▶ Document text
—————

When I had had enough of being tortured with toddler sized multi coloured doctor instruments, I took Eva downstairs, where the snoring had stopped. Miss Eva slipped through the door into my parent’s bedroom where they complained about not having a good night’s rest.

“Tell me about it, I have been in toddler hell since 4am.”

“Hamma will you take me to look for fishes.”

“Yes.” Hamma was always the weakest link.

As she took his hand, I made good my escape into the bedroom. A few hours later I woke up, recovered.

By the time I surfaced, most of my parent’s lunch party guests were en route, so I had to quickly make the salad and dressing I had been assigned to make as part of the party pot luck.

When the first guests arrived I was still in my nightgown, perpetuating the night from hell, and come to think of it, I probably still had spit up in my hair.

“Go downstairs and get tidied up, I know Dr. West has seen everything, but no one else has.”

You would think I was in a negligee not a Williamsburg dowager night dress, but it was more unseemly than anything else, especially with spit up as an accessory. Eva and I went downstairs to try and reinvent ourselves before everyone else arrived which we achieved barely.

I was more than relieved to see Eva’s Daddy step off the boat, and as soon as she saw him she burst into tears, more or less as she had been doing all morning, and her speech had morphed into a mono syllabic whine.

I quickly debriefed him as I handed her over and sat down for a minute of silence and a glass of lunchtime wine as Chris attempted to put Eva down for an afternoon nap.

About when Chris determined that the nap was never going to happen because she was just too sick, overtired, out of place, and generally pissed off, it started to torrential downpour, putting the breaks on our escape plan. These are not common in Bermuda, but during the month of August we had record rainfall. This narrowed our play area substantially, especially when we brought Eva near the lunch party, and explained that she had been up from 4am and was sick and that was why she was screaming and ruining their afternoon- there was not much sympathy from the congregation of adults who hadn’t been in charge of a toddler for over thirty years, because if you knew my mom you knew she liked to keep younger friends in case the older ones started to die off.

Chris let Eva look out the window, played hide and seek and make believe. At one point we rendezvoused on the couch when it was clear the rain was here to stay.

Chris said to me with a pleading tone,

“We are stuck on an island and we can’t get off.”

“It’s still your turn with the gremlin.”

“If it doesn’t stop raining we might have to spend the night.”

The wine flowed as the revelers had an easy excuse not to leave.

“We can’t get wet.”

So they made sure their wine glasses were never dry.

I was enjoying myself as Chris and Eva paced up and down the open plan designer showcase house, desperate to find a convincing argument for why coloured fragrance hand soaps are not block like crayons with which you can draw all over the walls.

I had packed all our bags. They were waiting by the door for the first party weary guest to offer us our escape route.

Finally it came, a beautiful rainbow glistened in the sunlight and rain as the downpour subsided to a sprinkle and there was a collective movement to leave.

“Finally! “ I said to Chris

“The Vodka must have run out, your mum is sending the boat back for supplies and we can stowaway.”

And so we boarded with our seven bags, which had barely been unpacked. Holiday weekend thwarted by sickness, rain, and an optimistic mother of a toddler.

Once home, we unpacked our bags from the dock and put everything back where it had always been, careful to put it back exactly in the dust circle it left behind, and convinced never to move it ever again.

Chris and I finally were able to connive Eva and her cough to go to sleep at 8pm and we were able to enjoy an evening at home, like the many before and the many I hope in our future.

The luxury island was a nice idea but maybe we could escape there when Eva is a teenager and wants the house to herself.

I said to my mother while at the island,

“I can’t wait until she is seven.”

But I am thinking now that “I can’t wait until she is seventeen.”

I might regret that statement later but for now let me wish away the toddler years but be grateful for our Escape from Alcatraz.

—————

▶ Check your understanding
1. Answer from the story above:
(a) Since what hour had the narrator been up with Eva?
(b) What was the narrator assigned to make for the pot luck?
(c) How many bags did they have when they boarded the boat home?
2. Please rewrite the paragraph of the story that begins "About when Chris determined" as a short bulleted list, keeping its main facts.

—————

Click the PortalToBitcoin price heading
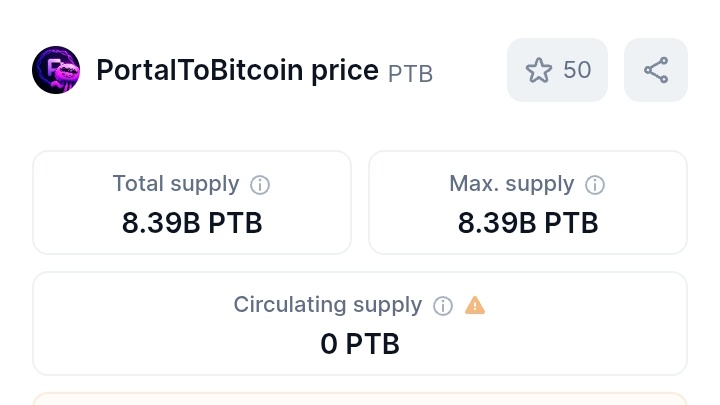This screenshot has width=720, height=405. coord(237,70)
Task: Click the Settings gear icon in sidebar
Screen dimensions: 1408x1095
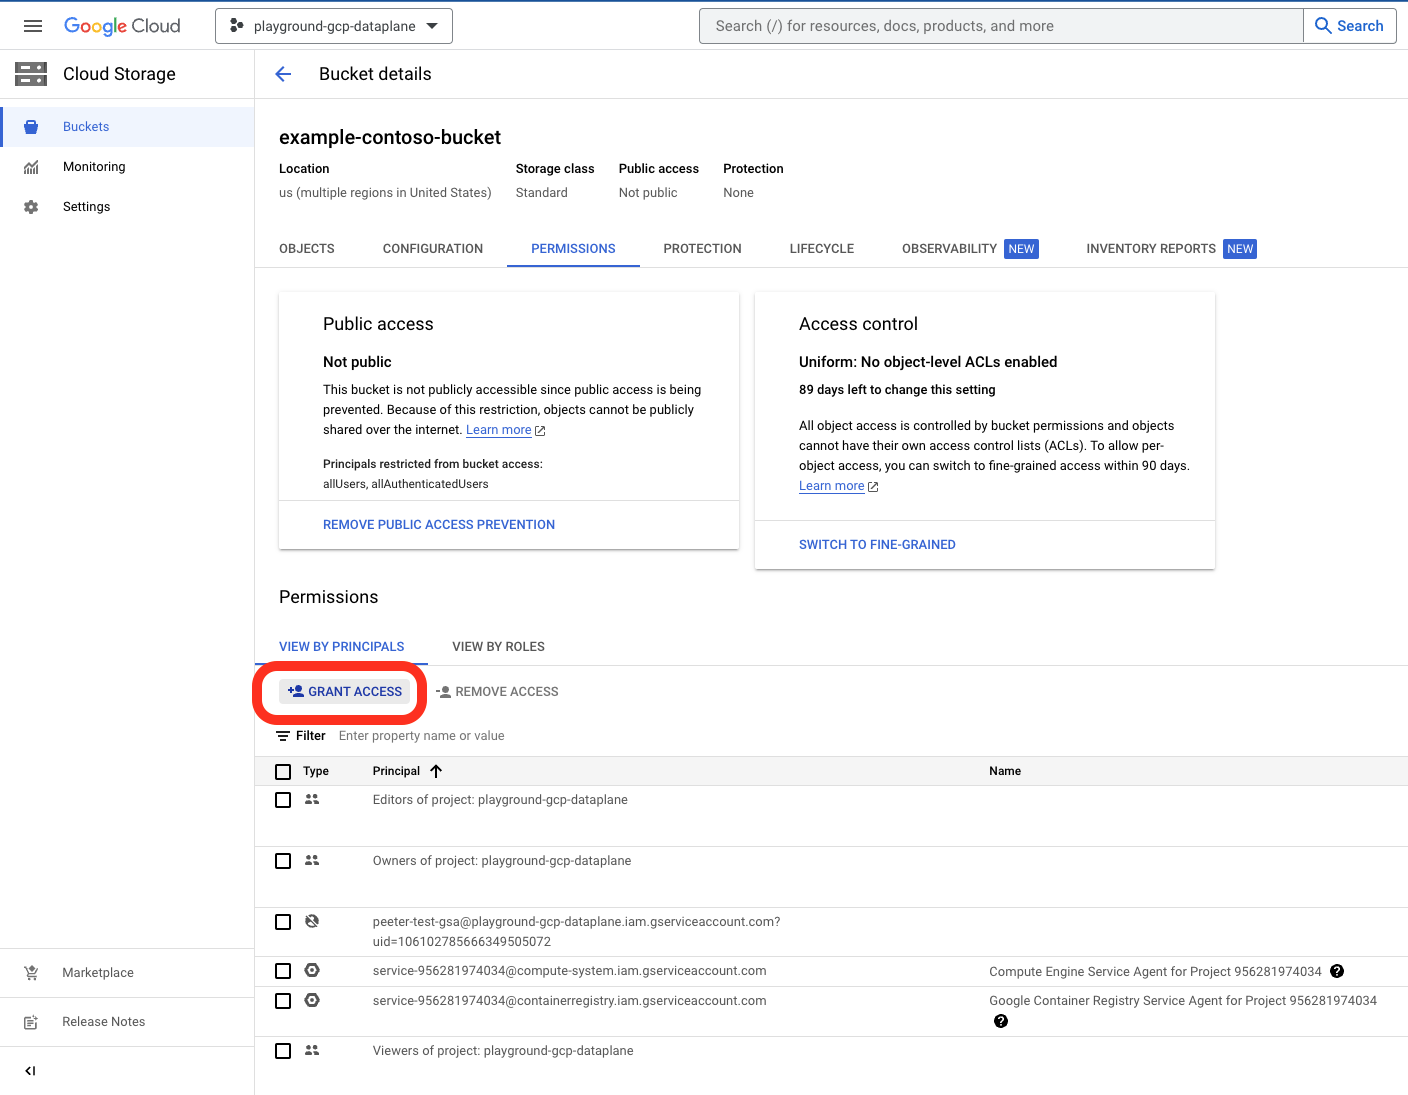Action: pos(31,207)
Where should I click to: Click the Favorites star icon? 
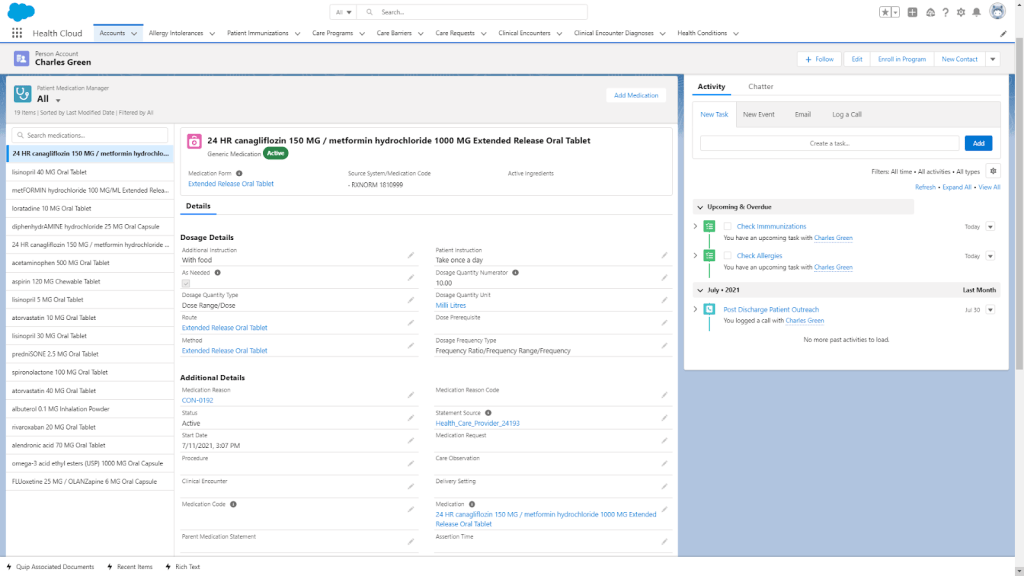(885, 12)
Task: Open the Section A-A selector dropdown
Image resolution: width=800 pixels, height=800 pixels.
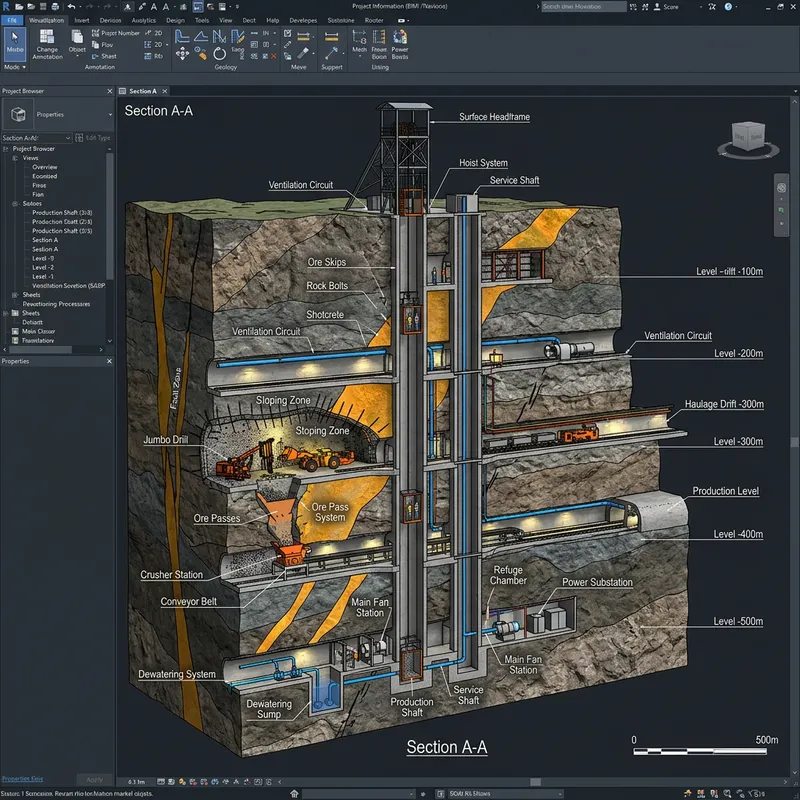Action: click(x=69, y=137)
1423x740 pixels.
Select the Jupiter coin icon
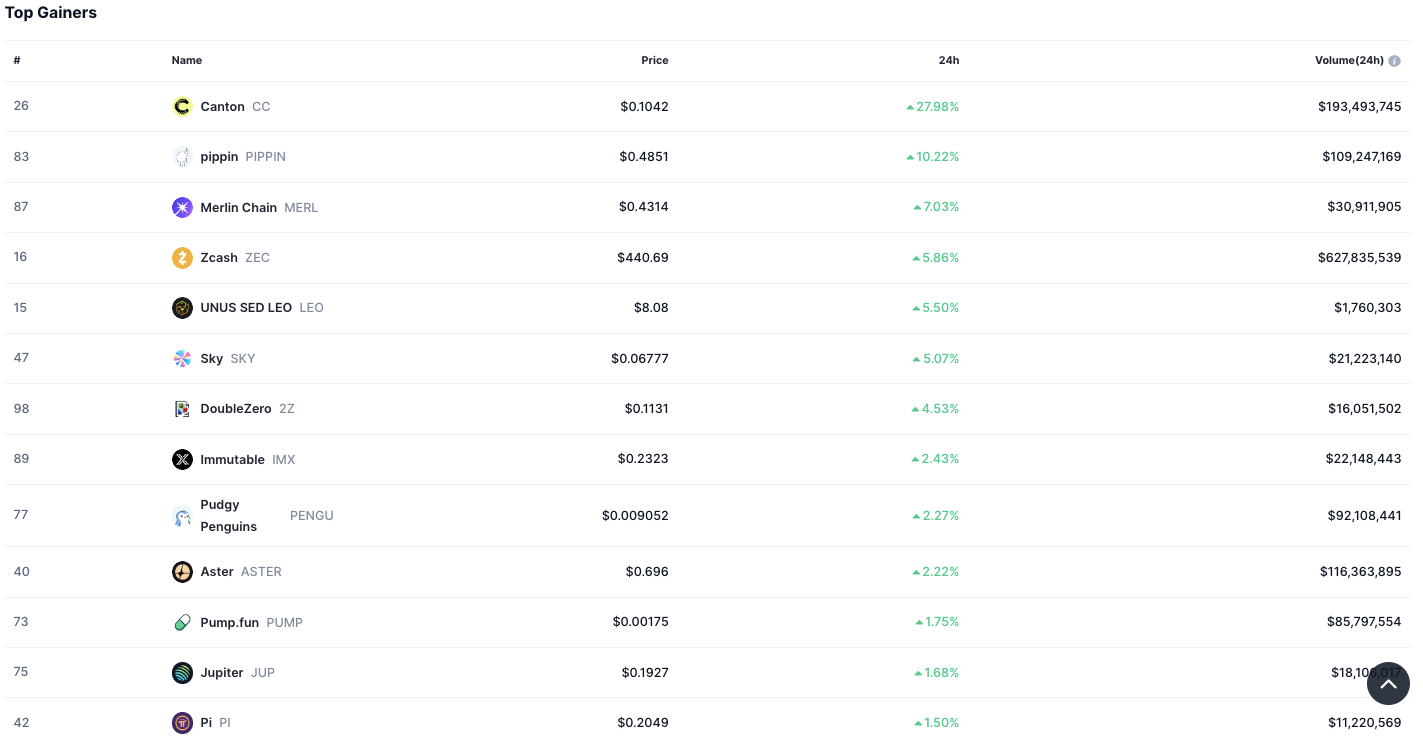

—————

▶ Solved problems
1.
(a) 4am
(b) The salad and dressing
(c) Seven

2.
- Chris decided Eva's nap would never happen because she was too sick, overtired, out of place, and generally pissed off.
- Around then a torrential downpour began, stopping their escape plan.
- Such downpours are uncommon in Bermuda, but August brought record rainfall.
- The rain shrank their play area, especially when they brought Eva near the lunch party.
- They explained that Eva had been up since 4am and was sick, which was why she was screaming.
- The adults had little sympathy, since they hadn't been in charge of a toddler for over thirty years.